## Task to carry out
Reproduce the listing below line for line, with no changes.

## Data provided
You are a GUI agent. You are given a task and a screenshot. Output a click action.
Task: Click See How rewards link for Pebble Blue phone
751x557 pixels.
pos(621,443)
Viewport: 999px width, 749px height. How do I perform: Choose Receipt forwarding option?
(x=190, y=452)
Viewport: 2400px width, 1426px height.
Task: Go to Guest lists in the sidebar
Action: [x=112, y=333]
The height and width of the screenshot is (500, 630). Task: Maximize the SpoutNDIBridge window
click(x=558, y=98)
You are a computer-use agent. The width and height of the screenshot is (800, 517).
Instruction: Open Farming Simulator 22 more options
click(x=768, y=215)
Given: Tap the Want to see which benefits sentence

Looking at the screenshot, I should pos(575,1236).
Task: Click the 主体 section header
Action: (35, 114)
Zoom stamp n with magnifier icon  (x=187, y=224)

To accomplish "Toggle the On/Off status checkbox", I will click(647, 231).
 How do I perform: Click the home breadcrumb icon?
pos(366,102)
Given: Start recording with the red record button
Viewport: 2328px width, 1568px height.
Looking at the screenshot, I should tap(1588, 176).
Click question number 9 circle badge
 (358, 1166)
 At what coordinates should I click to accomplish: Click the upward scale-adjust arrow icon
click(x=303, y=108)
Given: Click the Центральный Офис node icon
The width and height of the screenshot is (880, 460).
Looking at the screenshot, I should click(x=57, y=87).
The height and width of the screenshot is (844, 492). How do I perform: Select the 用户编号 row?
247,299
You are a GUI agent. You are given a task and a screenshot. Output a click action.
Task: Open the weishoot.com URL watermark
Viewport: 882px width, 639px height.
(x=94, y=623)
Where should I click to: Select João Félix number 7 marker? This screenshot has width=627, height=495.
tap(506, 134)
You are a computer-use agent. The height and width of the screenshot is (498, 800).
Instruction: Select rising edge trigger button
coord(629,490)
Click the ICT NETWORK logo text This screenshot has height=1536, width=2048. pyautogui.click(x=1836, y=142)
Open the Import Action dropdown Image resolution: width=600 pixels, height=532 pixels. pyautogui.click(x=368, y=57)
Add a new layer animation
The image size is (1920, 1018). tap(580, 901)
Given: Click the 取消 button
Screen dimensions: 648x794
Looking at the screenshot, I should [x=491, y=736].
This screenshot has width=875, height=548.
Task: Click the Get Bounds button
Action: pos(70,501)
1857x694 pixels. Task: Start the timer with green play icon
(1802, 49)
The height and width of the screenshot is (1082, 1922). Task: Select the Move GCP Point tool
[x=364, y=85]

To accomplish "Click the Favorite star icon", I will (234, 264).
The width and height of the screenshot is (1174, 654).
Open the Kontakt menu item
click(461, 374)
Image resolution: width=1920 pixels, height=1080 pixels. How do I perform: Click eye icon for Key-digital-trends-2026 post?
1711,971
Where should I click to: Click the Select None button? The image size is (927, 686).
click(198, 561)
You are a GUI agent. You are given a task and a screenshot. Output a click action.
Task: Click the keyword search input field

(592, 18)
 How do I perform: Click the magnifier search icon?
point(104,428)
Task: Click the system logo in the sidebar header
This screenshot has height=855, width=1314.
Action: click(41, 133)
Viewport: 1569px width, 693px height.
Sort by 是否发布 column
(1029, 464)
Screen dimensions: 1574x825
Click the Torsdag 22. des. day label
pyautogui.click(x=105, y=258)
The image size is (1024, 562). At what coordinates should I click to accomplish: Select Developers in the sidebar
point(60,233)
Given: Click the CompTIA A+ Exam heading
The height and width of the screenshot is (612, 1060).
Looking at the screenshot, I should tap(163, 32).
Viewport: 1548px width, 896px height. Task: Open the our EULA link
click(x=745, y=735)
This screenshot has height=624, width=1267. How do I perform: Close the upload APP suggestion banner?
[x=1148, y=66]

## Solution to this exercise
You are a GUI agent. You are given a task and a screenshot. Output a click action.
Task: Click See How rewards link for Pebble Blue phone
751x557 pixels.
pos(621,443)
Viewport: 999px width, 749px height. How do I perform: Choose Receipt forwarding option?
(x=190, y=452)
Viewport: 2400px width, 1426px height.
Task: Go to Guest lists in the sidebar
Action: [x=112, y=333]
The height and width of the screenshot is (500, 630). Task: Maximize the SpoutNDIBridge window
click(x=558, y=98)
You are a computer-use agent. The width and height of the screenshot is (800, 517).
Instruction: Open Farming Simulator 22 more options
click(x=768, y=215)
Given: Tap the Want to see which benefits sentence

Looking at the screenshot, I should pos(575,1236).
Task: Click the 主体 section header
Action: (35, 114)
Zoom stamp n with magnifier icon  (x=187, y=224)

To accomplish "Toggle the On/Off status checkbox", I will click(647, 231).
 How do I perform: Click the home breadcrumb icon?
pos(366,102)
Given: Start recording with the red record button
Viewport: 2328px width, 1568px height.
Looking at the screenshot, I should tap(1588, 176).
Click question number 9 circle badge
 (358, 1166)
 At what coordinates should I click to accomplish: Click the upward scale-adjust arrow icon
click(x=303, y=108)
Given: Click the Центральный Офис node icon
The width and height of the screenshot is (880, 460).
Looking at the screenshot, I should click(x=57, y=87).
The height and width of the screenshot is (844, 492). How do I perform: Select the 用户编号 row?
247,299
You are a GUI agent. You are given a task and a screenshot. Output a click action.
Task: Open the weishoot.com URL watermark
Viewport: 882px width, 639px height.
(x=94, y=623)
Where should I click to: Select João Félix number 7 marker? This screenshot has width=627, height=495.
tap(506, 134)
You are a computer-use agent. The height and width of the screenshot is (498, 800).
Instruction: Select rising edge trigger button
coord(629,490)
Click the ICT NETWORK logo text This screenshot has height=1536, width=2048. pyautogui.click(x=1836, y=142)
Open the Import Action dropdown Image resolution: width=600 pixels, height=532 pixels. pyautogui.click(x=368, y=57)
Add a new layer animation
The image size is (1920, 1018). tap(580, 901)
Given: Click the 取消 button
Screen dimensions: 648x794
Looking at the screenshot, I should [x=491, y=736].
This screenshot has width=875, height=548.
Task: Click the Get Bounds button
Action: pos(70,501)
1857x694 pixels. Task: Start the timer with green play icon
(1802, 49)
The height and width of the screenshot is (1082, 1922). Task: Select the Move GCP Point tool
[x=364, y=85]

To accomplish "Click the Favorite star icon", I will (234, 264).
The width and height of the screenshot is (1174, 654).
Open the Kontakt menu item
click(461, 374)
Image resolution: width=1920 pixels, height=1080 pixels. How do I perform: Click eye icon for Key-digital-trends-2026 post?
1711,971
Where should I click to: Click the Select None button? The image size is (927, 686).
click(198, 561)
You are a GUI agent. You are given a task and a screenshot. Output a click action.
Task: Click the keyword search input field

(592, 18)
 How do I perform: Click the magnifier search icon?
point(104,428)
Task: Click the system logo in the sidebar header
This screenshot has height=855, width=1314.
Action: click(41, 133)
Viewport: 1569px width, 693px height.
Sort by 是否发布 column
(1029, 464)
Screen dimensions: 1574x825
Click the Torsdag 22. des. day label
pyautogui.click(x=105, y=258)
The image size is (1024, 562). At what coordinates should I click to accomplish: Select Developers in the sidebar
point(60,233)
Given: Click the CompTIA A+ Exam heading
The height and width of the screenshot is (612, 1060).
Looking at the screenshot, I should tap(163, 32).
Viewport: 1548px width, 896px height. Task: Open the our EULA link
click(x=745, y=735)
This screenshot has height=624, width=1267. How do I perform: Close the upload APP suggestion banner?
[x=1148, y=66]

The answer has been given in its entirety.